* WHAT TO DO
Copy out every one of the following rows word for word.

* RECORDS PROVIDED
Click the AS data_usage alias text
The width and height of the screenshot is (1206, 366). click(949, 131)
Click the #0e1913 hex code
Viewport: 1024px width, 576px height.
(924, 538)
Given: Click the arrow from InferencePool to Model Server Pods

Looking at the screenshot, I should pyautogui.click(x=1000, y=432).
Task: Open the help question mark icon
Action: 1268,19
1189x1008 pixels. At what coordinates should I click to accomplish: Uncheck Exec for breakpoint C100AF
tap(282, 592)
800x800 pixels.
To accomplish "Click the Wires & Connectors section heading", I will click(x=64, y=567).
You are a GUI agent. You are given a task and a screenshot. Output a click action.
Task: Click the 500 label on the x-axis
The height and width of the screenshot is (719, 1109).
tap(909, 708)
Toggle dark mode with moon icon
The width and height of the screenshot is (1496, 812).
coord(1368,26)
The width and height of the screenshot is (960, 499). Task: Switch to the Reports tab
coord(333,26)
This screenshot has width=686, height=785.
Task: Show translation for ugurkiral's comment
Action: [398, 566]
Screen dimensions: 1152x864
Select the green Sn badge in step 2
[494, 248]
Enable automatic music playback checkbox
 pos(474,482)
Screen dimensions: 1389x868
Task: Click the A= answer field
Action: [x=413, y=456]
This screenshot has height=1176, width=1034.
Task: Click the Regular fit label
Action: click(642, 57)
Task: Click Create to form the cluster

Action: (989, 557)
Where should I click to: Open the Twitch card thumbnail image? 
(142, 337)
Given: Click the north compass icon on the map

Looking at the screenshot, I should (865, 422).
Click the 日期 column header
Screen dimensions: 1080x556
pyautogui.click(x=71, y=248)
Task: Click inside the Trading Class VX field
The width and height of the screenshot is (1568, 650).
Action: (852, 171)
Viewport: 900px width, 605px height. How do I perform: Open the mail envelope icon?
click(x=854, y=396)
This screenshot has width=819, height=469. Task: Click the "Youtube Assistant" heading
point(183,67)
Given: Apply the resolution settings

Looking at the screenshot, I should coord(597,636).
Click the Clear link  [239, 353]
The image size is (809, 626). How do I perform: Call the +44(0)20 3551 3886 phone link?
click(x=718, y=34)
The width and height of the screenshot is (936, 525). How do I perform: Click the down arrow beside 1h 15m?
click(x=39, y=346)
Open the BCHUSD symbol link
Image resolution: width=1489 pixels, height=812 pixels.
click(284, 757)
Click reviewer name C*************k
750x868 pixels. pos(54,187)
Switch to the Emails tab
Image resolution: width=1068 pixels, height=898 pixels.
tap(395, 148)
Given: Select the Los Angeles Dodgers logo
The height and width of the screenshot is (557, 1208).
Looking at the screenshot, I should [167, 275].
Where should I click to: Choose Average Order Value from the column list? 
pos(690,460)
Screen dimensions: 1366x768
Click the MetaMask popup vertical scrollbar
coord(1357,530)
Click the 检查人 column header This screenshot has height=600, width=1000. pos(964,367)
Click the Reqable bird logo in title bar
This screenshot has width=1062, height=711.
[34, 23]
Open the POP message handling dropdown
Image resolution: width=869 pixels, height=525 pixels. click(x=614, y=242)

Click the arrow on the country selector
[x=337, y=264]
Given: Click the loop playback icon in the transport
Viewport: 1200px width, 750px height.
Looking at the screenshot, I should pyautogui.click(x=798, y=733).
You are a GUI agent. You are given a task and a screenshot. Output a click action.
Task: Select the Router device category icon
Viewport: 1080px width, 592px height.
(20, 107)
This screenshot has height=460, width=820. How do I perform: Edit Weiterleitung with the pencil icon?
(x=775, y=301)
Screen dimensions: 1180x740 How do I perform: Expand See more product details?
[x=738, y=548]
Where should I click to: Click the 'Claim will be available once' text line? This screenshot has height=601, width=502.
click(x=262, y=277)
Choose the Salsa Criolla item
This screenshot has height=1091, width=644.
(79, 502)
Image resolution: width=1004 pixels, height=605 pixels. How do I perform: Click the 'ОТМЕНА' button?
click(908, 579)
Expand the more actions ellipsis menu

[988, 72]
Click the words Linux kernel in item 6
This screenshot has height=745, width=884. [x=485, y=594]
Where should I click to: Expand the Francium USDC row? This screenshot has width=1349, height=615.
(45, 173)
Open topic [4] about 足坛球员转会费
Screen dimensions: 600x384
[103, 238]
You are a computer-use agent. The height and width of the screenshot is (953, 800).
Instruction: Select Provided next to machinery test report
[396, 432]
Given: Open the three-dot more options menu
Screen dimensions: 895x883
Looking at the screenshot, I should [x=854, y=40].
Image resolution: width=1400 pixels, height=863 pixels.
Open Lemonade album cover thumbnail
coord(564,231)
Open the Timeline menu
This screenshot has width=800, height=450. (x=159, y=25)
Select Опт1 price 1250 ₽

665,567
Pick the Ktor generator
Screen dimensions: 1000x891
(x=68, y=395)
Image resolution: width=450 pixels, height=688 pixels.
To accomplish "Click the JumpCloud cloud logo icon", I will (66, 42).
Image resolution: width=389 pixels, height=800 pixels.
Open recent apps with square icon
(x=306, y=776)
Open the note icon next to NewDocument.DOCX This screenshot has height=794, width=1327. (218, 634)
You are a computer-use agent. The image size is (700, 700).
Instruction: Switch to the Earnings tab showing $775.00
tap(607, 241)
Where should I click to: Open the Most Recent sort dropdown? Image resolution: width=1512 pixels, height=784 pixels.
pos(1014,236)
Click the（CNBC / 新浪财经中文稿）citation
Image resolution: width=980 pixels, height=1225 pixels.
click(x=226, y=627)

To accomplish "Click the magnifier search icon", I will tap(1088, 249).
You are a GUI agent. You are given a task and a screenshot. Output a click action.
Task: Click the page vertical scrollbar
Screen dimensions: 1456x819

* TASK ANSWER
Click the AS data_usage alias text
The width and height of the screenshot is (1206, 366). click(949, 131)
Click the #0e1913 hex code
Viewport: 1024px width, 576px height.
(924, 538)
Given: Click the arrow from InferencePool to Model Server Pods

Looking at the screenshot, I should pyautogui.click(x=1000, y=432).
Task: Open the help question mark icon
Action: 1268,19
1189x1008 pixels. At what coordinates should I click to accomplish: Uncheck Exec for breakpoint C100AF
tap(282, 592)
800x800 pixels.
To accomplish "Click the Wires & Connectors section heading", I will click(x=64, y=567).
You are a GUI agent. You are given a task and a screenshot. Output a click action.
Task: Click the 500 label on the x-axis
The height and width of the screenshot is (719, 1109).
tap(909, 708)
Toggle dark mode with moon icon
The width and height of the screenshot is (1496, 812).
coord(1368,26)
The width and height of the screenshot is (960, 499). Task: Switch to the Reports tab
coord(333,26)
This screenshot has width=686, height=785.
Task: Show translation for ugurkiral's comment
Action: [398, 566]
Screen dimensions: 1152x864
Select the green Sn badge in step 2
[494, 248]
Enable automatic music playback checkbox
 pos(474,482)
Screen dimensions: 1389x868
Task: Click the A= answer field
Action: [x=413, y=456]
This screenshot has height=1176, width=1034.
Task: Click the Regular fit label
Action: click(642, 57)
Task: Click Create to form the cluster

Action: (989, 557)
Where should I click to: Open the Twitch card thumbnail image? 
(142, 337)
Given: Click the north compass icon on the map

Looking at the screenshot, I should (865, 422).
Click the 日期 column header
Screen dimensions: 1080x556
pyautogui.click(x=71, y=248)
Task: Click inside the Trading Class VX field
The width and height of the screenshot is (1568, 650).
Action: (852, 171)
Viewport: 900px width, 605px height. How do I perform: Open the mail envelope icon?
click(x=854, y=396)
This screenshot has width=819, height=469. Task: Click the "Youtube Assistant" heading
point(183,67)
Given: Apply the resolution settings

Looking at the screenshot, I should coord(597,636).
Click the Clear link  [239, 353]
The image size is (809, 626). How do I perform: Call the +44(0)20 3551 3886 phone link?
click(x=718, y=34)
The width and height of the screenshot is (936, 525). How do I perform: Click the down arrow beside 1h 15m?
click(x=39, y=346)
Open the BCHUSD symbol link
Image resolution: width=1489 pixels, height=812 pixels.
click(284, 757)
Click reviewer name C*************k
750x868 pixels. pos(54,187)
Switch to the Emails tab
Image resolution: width=1068 pixels, height=898 pixels.
tap(395, 148)
Given: Select the Los Angeles Dodgers logo
The height and width of the screenshot is (557, 1208).
Looking at the screenshot, I should [167, 275].
Where should I click to: Choose Average Order Value from the column list? 
pos(690,460)
Screen dimensions: 1366x768
Click the MetaMask popup vertical scrollbar
coord(1357,530)
Click the 检查人 column header This screenshot has height=600, width=1000. pos(964,367)
Click the Reqable bird logo in title bar
This screenshot has width=1062, height=711.
[34, 23]
Open the POP message handling dropdown
Image resolution: width=869 pixels, height=525 pixels. click(x=614, y=242)

Click the arrow on the country selector
[x=337, y=264]
Given: Click the loop playback icon in the transport
Viewport: 1200px width, 750px height.
Looking at the screenshot, I should pyautogui.click(x=798, y=733).
You are a GUI agent. You are given a task and a screenshot. Output a click action.
Task: Select the Router device category icon
Viewport: 1080px width, 592px height.
(20, 107)
This screenshot has height=460, width=820. How do I perform: Edit Weiterleitung with the pencil icon?
(x=775, y=301)
Screen dimensions: 1180x740 How do I perform: Expand See more product details?
[x=738, y=548]
Where should I click to: Click the 'Claim will be available once' text line? This screenshot has height=601, width=502.
click(x=262, y=277)
Choose the Salsa Criolla item
This screenshot has height=1091, width=644.
(79, 502)
Image resolution: width=1004 pixels, height=605 pixels. How do I perform: Click the 'ОТМЕНА' button?
click(908, 579)
Expand the more actions ellipsis menu

[988, 72]
Click the words Linux kernel in item 6
This screenshot has height=745, width=884. [x=485, y=594]
Where should I click to: Expand the Francium USDC row? This screenshot has width=1349, height=615.
(45, 173)
Open topic [4] about 足坛球员转会费
Screen dimensions: 600x384
[103, 238]
You are a computer-use agent. The height and width of the screenshot is (953, 800).
Instruction: Select Provided next to machinery test report
[396, 432]
Given: Open the three-dot more options menu
Screen dimensions: 895x883
Looking at the screenshot, I should [x=854, y=40].
Image resolution: width=1400 pixels, height=863 pixels.
Open Lemonade album cover thumbnail
coord(564,231)
Open the Timeline menu
This screenshot has width=800, height=450. (x=159, y=25)
Select Опт1 price 1250 ₽

665,567
Pick the Ktor generator
Screen dimensions: 1000x891
(x=68, y=395)
Image resolution: width=450 pixels, height=688 pixels.
To accomplish "Click the JumpCloud cloud logo icon", I will (66, 42).
Image resolution: width=389 pixels, height=800 pixels.
Open recent apps with square icon
(x=306, y=776)
Open the note icon next to NewDocument.DOCX This screenshot has height=794, width=1327. (218, 634)
You are a computer-use agent. The image size is (700, 700).
Instruction: Switch to the Earnings tab showing $775.00
tap(607, 241)
Where should I click to: Open the Most Recent sort dropdown? Image resolution: width=1512 pixels, height=784 pixels.
pos(1014,236)
Click the（CNBC / 新浪财经中文稿）citation
Image resolution: width=980 pixels, height=1225 pixels.
click(x=226, y=627)

To accomplish "Click the magnifier search icon", I will tap(1088, 249).
You are a GUI agent. You are given a task and a screenshot. Output a click action.
Task: Click the page vertical scrollbar
Screen dimensions: 1456x819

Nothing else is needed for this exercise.